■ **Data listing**
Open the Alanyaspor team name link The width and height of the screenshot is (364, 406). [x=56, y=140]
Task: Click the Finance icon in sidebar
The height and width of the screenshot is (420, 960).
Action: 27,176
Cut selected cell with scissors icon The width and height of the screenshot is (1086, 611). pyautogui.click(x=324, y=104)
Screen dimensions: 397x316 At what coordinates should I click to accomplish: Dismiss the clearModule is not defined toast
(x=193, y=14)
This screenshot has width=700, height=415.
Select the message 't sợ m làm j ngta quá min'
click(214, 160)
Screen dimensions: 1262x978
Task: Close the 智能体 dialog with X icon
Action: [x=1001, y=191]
---
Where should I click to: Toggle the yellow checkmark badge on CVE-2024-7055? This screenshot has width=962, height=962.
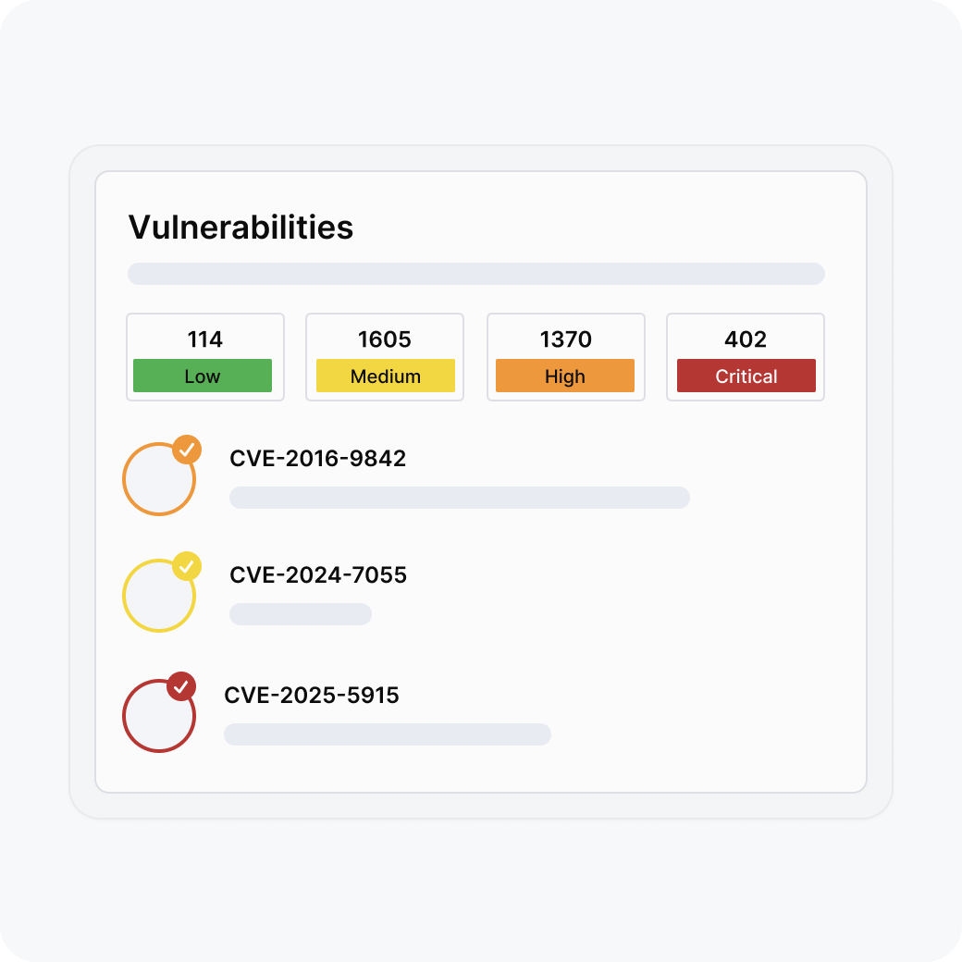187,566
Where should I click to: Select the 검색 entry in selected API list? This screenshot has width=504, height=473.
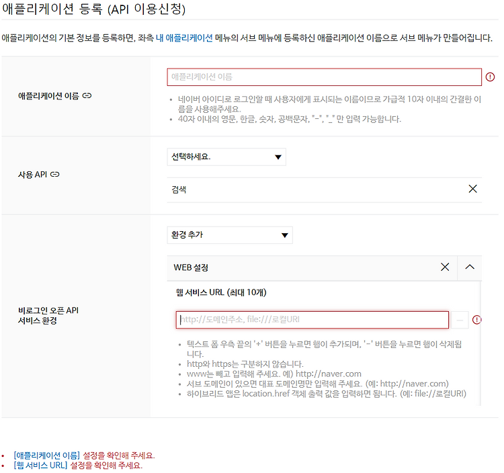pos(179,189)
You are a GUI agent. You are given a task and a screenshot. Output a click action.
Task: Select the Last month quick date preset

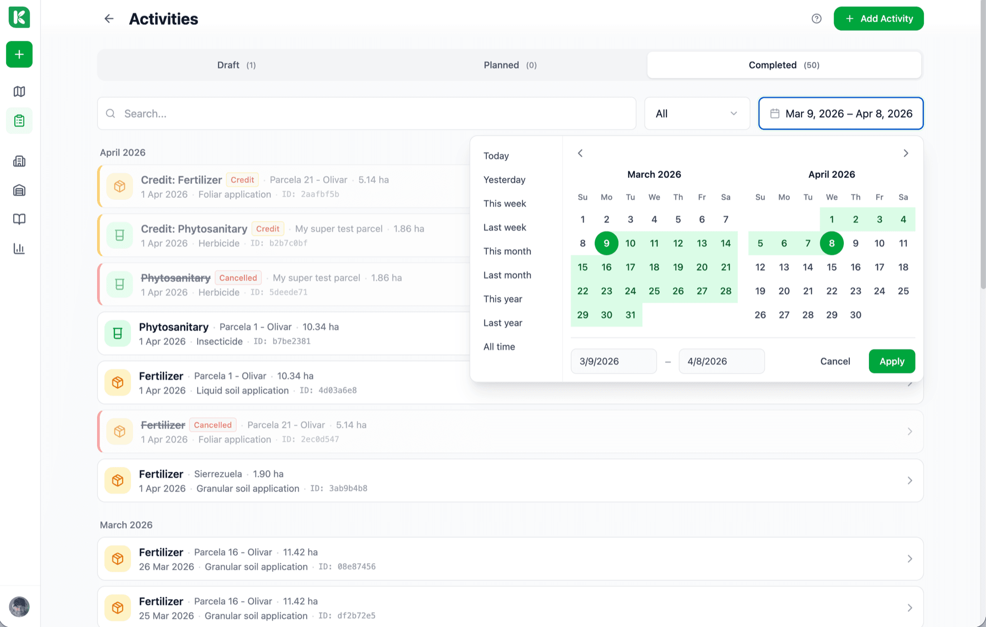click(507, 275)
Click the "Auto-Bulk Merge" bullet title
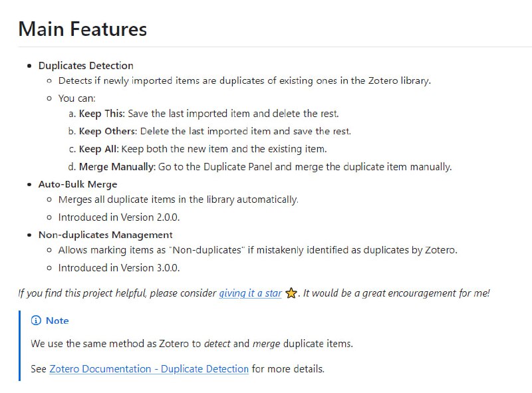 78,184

■ **Description of the task**
Can you transcribe, without any changes, the part of the material that opens with the line containing "Screen dimensions: 397x316" and closes with the line containing "Action: [x=1001, y=191]", including both of those lines?

■ **Answer in full**
Screen dimensions: 397x316 At what coordinates should I click to accomplish: Dismiss the clearModule is not defined toast
(x=193, y=14)
This screenshot has width=700, height=415.
Select the message 't sợ m làm j ngta quá min'
click(214, 160)
Screen dimensions: 1262x978
Task: Close the 智能体 dialog with X icon
Action: [x=1001, y=191]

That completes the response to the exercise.